* Work instructions:
a: Change "Oregon" to "Washington" in the part of the article on local journalism that opens with the words containing "Proposed solutions" and closes with "choices for consumers.", and write out that part.
b: Write the next part of the article on local journalism, picking up after its final sentence.


    Other outlets providing coverage of specific communities, such as the TRiiBE’s coverage of Chicago’s Black communities, has also created new sources. However, Spanish news in print is hard to find after the Tribune shut down Hoy in 2019.   

    Public media has taken a hit from the state itself. State funding through an Illinois Arts Council grant for public media outlets has dropped from $4 million in Fiscal Year 2009 to $1.6 million in Fiscal Year 2024. When adjusted for inflation, the grant peaked at $9 million in 2002.   

    Proposed solutions  

    The task force published several possible solutions, and some will be filed as legislation, Stadelman said.   

    A subscription tax credit could provide a financial incentive to residents who subscribe to media outlets. Lawmakers in Massachusetts have proposed a $250 credit for subscribers to community newspapers while Oregon has proposed a $100 credit. The benefit of this, according to the task force, is that it preserves choices for consumers.   

    A tax credit to small businesses that advertise in local news outlets could help both businesses and newspapers. Legislation has been proposed in Colorado, Wisconsin, and Maryland, where the proposal calls for up to $3,000 of credits for businesses that participate.   

    To help keep journalists employed, the task force suggested a payroll tax credit to incentivize hiring and retention. The credit could go to news companies for each full-time journalist that is retained and paid more than $50,000. Legislation has been proposed at the federal level called the Local Journalism Sustainability Act, which is projected to cost $1.7 billion. The task force notes a downside to the credit is news outlets can receive the credit for retention, but it doesn’t mean they will use it to hire more journalists.   

    Other proposals include tax exemptions for outlets from the state business and occupation tax, a requirement that a certain portion of government ads are published in local news outlets, state-funded grant programs, paid fellowships for college students, revenue sharing requirements for big tech companies such as Google, incentives for locally owned newspapers to keep ownership local rather than being sold off to corporations, student loan forgiveness to early career journalists and more state-funded journalism scholarships and college classes.

* Dataset extract:

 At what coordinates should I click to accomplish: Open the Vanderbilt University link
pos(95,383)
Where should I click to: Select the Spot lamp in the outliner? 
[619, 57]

* Answer list:
a:
Proposed solutions  

    The task force published several possible solutions, and some will be filed as legislation, Stadelman said.   

    A subscription tax credit could provide a financial incentive to residents who subscribe to media outlets. Lawmakers in Massachusetts have proposed a $250 credit for subscribers to community newspapers while Washington has proposed a $100 credit. The benefit of this, according to the task force, is that it preserves choices for consumers.

b:
    A key question will be how the legislature defines which news organizations qualify for benefits and what is defined as “journalism.” Sen. Don DeWitte (R-St. Charles), a task force member whose mother was editor of the Kane County Chronicle, worried that’s a murky space for lawmakers to get into.   

    “As a governing body like this legislature, I believe we need to proceed very cautiously on this issue,” DeWitte said at the news conference. “Involving ourselves with Illinois’ system of journalism and the kinds of news people read is not an issue that should be taken lightly. We need to be very careful about the kind of process that we may be all stepping into.”  

    There’s constitutional questions lawmakers need to watch for and questions of bias in journalism that could arise for news organizations getting a helping hand from state lawmakers.  

    “When state funding is involved, I fear there’s a real chance that those who receive those subsidies may feel indebted to their grantor, regardless of which political party may be in control of the political agenda in this state,” DeWitte said.   

    Asked to respond to DeWitte’s concerns, Stadelman countered that the focus of the task force is to provide more coverage of local meetings and that it’s not new for the government to financially support media, such as PBS and NPR.   

    “The government has been subsidizing news going back almost to the beginning of our republic through subsidizing the mailing of newspapers out to people,” Franklin said. “So this is not a new issue by any means. Also in most states, public broadcasting receives some subsidy, often small or too small, from state governments as well.”  

    Stadelman did not file any bills related to the task force’s work before the Jan. 19 deadline to submit bills for drafting.